### TASK DIRECTIONS
Say only the number of lines in the entries below that contain "agent".

[Recorded data]
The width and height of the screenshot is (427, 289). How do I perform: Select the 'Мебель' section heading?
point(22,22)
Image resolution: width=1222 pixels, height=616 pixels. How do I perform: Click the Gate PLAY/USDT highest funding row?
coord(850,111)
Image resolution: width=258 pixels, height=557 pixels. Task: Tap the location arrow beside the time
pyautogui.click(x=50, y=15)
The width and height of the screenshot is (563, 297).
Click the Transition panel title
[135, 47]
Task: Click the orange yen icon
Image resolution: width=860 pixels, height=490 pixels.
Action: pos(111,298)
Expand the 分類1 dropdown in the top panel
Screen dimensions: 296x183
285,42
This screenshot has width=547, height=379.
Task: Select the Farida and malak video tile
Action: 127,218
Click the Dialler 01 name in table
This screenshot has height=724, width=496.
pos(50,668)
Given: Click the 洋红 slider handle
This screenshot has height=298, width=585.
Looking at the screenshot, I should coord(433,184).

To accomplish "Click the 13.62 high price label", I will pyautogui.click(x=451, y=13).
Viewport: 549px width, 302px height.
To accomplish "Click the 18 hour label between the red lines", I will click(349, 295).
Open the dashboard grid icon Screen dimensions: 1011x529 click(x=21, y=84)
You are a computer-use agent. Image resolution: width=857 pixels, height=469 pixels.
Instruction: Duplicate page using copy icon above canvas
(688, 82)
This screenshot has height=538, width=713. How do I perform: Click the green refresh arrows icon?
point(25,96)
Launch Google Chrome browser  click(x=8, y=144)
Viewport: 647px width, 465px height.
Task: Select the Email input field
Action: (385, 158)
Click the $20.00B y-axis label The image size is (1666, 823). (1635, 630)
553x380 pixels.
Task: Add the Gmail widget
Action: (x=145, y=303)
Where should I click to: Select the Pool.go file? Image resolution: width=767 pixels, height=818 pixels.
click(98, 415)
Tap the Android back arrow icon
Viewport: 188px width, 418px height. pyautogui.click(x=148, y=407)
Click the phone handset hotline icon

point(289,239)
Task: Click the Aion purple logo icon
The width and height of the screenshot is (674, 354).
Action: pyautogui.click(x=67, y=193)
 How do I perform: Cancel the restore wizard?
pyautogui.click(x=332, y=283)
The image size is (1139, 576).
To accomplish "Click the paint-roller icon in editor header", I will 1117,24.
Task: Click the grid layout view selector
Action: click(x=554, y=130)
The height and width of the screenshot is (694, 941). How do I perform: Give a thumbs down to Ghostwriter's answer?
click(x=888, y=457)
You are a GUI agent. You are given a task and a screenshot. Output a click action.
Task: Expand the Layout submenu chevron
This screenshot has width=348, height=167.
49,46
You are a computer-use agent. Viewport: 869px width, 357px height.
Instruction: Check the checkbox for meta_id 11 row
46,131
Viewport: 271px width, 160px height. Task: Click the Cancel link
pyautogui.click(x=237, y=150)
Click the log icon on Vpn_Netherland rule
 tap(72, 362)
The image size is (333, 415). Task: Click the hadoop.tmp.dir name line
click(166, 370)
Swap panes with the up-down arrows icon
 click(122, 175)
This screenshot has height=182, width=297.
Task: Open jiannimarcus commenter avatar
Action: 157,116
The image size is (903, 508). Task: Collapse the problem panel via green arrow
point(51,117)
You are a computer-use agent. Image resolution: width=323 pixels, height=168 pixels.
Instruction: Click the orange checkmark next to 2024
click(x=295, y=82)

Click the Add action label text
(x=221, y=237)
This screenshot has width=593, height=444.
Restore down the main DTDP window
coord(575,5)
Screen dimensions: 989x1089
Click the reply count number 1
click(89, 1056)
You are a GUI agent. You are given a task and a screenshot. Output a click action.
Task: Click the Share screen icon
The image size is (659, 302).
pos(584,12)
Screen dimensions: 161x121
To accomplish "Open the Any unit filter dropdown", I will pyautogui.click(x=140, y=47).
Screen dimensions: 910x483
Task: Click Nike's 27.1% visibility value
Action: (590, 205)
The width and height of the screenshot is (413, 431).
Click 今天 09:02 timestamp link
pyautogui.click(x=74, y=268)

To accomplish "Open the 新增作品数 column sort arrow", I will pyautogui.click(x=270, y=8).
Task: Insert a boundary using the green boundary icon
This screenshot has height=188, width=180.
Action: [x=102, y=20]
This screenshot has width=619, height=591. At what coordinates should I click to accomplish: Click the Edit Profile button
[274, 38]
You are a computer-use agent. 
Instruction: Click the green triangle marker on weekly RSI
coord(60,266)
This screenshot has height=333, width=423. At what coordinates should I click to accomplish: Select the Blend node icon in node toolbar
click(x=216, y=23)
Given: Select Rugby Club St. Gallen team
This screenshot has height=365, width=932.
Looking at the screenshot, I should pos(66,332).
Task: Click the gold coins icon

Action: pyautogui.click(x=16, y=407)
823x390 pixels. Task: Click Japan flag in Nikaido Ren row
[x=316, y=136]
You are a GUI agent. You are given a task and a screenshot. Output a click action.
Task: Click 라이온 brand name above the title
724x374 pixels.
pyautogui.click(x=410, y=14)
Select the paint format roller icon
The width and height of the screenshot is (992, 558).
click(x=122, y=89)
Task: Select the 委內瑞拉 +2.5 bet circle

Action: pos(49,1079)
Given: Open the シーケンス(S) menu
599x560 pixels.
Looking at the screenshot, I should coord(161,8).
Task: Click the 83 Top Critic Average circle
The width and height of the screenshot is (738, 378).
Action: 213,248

### SOLVED EXERCISE
7